The Arabic name for Kitalpha is Qit'at al-Faras (1), or Al Kitah al Faras, "Part of the horse". Kitel Phard, Kitalphar are other names. Equuleus is the head of a horse with a flowing mane which the Arabs called Al Faras al Awwal, "the First Horse". This horse is identified with Celeris "the Swift Foal", the "Colt", son of Pegasus, given by Mercury to Castor.
With beta (β is unnamed) it was the Chinese Sze Wei.
[Star Names, Their Lore and Meaning, Richard Hinckley Allen, 1889].
On the Equuleus Page Allen [p.212, Star Names] says that some of the mythologists said that Equuleus represented Celeris, the brother of Pegasus, given by Mercury to Castor (constellation Gemini); or Cyllarus, given to Pollux (constellation Gemini) by Juno.
Cyllarus, the young centaur has the same name as Cyllarus who was loved by the she-centaur Hylonome. These centaurs were very much in love, and according to Ovid they were more civilized than the usual centaurs and made efforts to groom and educate themselves. These centaurs could be compared with thoroughbred horses; winners, distinguished.
There is also Cyllene (probably from the same root as Cyllarus), an Arcadian nymph who gave her name to Mt Cyllene where Hermes was born. She is said to have brought Hermes up during his infancy.
Uranus was conjunct this star on 9/11/2001.
Some mythologists said that Equuleus represented Celeris, the brother of Pegasus. Celeris is related to Latin celer "swift", from the Indo-European word kel-3 "To drive", "set in swift motion".
: hold, behold, upholsterer, halt1, avast (a command to stop or desist), celerity, acceleration, accelerate, accelerant [a substance, such as a petroleum distillate, that is used as a catalyst, as in spreading an intentionally set fire]. Possibly further suffixed form *keles-ri-, celebrate (as in celebrating a winning horse), celebrity, from Latin celeber, which originally meant 'attend in great numbers', 'to attend a festival', from Latin celeber, celebris, celebre 'thronged, frequented, well-known". [Pokorny 5. kel- 548]

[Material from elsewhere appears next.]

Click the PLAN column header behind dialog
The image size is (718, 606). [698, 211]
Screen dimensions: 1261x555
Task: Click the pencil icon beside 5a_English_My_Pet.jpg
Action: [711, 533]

It gives friendship and sagacity (discernment, good judgment) but frivolity and love of pleasure. [Robson*, p.44.]
The bright star Kitalpha has a spectral nature of Mercury and Venus combined. Ancient astrologers asserted that those born under these stars will be famous charioteers, teamsters or courier scouts. They may also be veterinarians in keeping with the Mercurial nature of its major star. [Fixed Stars and Judicial Astrology, George Noonan, 1990, p.22.]